Problem: Choosing wrong index type causes slow queries or irrelevant results.

When to Use Each Index

  • VectorStoreIndex: Semantic search, works for all query types
  • SummaryIndex: Keyword search, fast but less accurate
  • TreeIndex: Hierarchical data, good for "summarize all docs"
  • KeywordTableIndex: Exact keyword matching, fast lookups

Fix: Hybrid Index

from llama_index.core import VectorStoreIndex, SummaryIndex
from llama_index.core.retrievers import QueryFusionRetriever

# Combine semantic + keyword search
vector_retriever = VectorStoreIndex.from_documents(documents).as_retriever()
keyword_retriever = SummaryIndex.from_documents(documents).as_retriever()

retriever = QueryFusionRetriever(
    [vector_retriever, keyword_retriever],
    similarity_top_k=5,
    num_queries=1  # Don't generate multiple query variations
)
🛠️ RAG Debugger — LlamaIndex Native Integration

Stop guessing which query engine mode to use. RAG Debugger provides:

  • 🔬 Mode comparison UI — Test default vs compact vs refine side-by-side
  • 📊 Node inspector — See exactly what each chunk contains
  • 🎯 Response synthesizer tracer — Debug tree_summarize recursion
  • 💾 Memory profiler — Track ChatMemoryBuffer token usage over time
Try RAG Debugger Free →

FAQ

Which query engine mode should I use?

Start with "default" for direct questions. Use "compact" if hitting context limits. Use "tree_summarize" for "summarize these 50 documents" queries. Use "refine" only when accuracy matters more than speed.

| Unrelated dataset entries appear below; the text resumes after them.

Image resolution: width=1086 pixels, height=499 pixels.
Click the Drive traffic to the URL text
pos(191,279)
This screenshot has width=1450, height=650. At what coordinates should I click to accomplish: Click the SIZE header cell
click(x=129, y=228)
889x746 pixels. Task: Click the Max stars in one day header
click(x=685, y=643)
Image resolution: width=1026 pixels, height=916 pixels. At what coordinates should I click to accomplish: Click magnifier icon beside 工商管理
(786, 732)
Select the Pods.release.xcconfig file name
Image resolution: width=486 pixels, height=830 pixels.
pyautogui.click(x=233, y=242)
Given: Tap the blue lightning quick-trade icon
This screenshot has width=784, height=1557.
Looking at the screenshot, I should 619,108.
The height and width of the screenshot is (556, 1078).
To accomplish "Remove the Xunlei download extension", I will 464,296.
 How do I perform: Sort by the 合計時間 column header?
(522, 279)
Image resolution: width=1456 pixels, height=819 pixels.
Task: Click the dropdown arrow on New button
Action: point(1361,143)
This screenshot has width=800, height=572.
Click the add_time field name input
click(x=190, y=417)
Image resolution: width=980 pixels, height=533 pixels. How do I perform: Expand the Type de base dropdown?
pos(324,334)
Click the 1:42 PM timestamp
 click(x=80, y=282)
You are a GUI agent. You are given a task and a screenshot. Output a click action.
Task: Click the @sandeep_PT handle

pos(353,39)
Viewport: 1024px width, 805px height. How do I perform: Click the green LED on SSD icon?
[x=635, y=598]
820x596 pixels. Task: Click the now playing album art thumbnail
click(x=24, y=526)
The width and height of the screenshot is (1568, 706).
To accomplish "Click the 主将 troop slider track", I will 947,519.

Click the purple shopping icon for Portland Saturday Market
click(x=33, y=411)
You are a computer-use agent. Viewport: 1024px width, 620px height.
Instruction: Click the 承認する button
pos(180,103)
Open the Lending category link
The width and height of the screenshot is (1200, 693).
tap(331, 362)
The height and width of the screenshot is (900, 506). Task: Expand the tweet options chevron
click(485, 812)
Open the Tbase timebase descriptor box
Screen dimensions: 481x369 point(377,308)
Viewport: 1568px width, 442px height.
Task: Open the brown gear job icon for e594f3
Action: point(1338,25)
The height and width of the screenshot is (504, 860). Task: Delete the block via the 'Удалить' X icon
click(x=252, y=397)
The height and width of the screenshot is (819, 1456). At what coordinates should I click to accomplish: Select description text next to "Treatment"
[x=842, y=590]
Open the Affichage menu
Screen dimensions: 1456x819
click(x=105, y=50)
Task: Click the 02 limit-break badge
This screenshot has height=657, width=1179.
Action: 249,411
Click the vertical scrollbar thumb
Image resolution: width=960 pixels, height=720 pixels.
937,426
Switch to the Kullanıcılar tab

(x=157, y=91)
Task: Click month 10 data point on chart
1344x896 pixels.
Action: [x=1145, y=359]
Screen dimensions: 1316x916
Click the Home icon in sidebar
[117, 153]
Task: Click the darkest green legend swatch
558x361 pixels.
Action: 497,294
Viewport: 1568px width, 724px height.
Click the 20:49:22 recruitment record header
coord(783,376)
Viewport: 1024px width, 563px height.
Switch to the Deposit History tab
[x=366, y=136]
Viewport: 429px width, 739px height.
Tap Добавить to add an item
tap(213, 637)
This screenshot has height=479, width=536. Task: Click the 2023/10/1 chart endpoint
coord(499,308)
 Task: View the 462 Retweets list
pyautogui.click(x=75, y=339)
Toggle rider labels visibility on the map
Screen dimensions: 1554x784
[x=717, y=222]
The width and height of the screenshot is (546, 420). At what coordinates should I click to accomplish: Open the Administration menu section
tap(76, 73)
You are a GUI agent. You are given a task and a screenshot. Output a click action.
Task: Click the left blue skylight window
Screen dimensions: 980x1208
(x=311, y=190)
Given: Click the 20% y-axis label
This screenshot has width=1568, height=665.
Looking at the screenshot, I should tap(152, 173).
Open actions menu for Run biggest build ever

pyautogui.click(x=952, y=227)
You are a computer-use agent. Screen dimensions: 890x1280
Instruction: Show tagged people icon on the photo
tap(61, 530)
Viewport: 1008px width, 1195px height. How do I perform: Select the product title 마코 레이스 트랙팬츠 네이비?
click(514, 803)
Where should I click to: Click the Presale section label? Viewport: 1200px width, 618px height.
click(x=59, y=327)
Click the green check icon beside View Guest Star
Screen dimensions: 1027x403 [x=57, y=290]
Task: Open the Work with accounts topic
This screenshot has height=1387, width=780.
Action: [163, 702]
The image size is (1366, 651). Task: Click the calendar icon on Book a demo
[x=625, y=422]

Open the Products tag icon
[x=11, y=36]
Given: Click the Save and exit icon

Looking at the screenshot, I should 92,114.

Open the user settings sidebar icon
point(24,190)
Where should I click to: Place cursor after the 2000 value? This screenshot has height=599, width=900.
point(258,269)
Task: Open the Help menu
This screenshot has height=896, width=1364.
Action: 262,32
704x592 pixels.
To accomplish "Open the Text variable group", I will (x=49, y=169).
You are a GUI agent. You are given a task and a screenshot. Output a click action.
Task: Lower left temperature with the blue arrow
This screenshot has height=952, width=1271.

How do I debug response synthesizer failures?

Enable verbose logging: set_global_handler("simple"). This prints every LLM call, showing exactly what prompt was sent and what response came back.

Why are my chunks breaking in the middle of code blocks?

Default SentenceSplitter is sentence-aware but not structure-aware. Use SemanticSplitterNodeParser or MarkdownNodeParser (for markdown files) to respect document structure.

How do I prevent chat engine context overflow?

Use ChatMemoryBuffer with token_limit=2000. This auto-evicts old messages when limit exceeded. For long conversations, switch to ConversationSummaryMemory to compress history.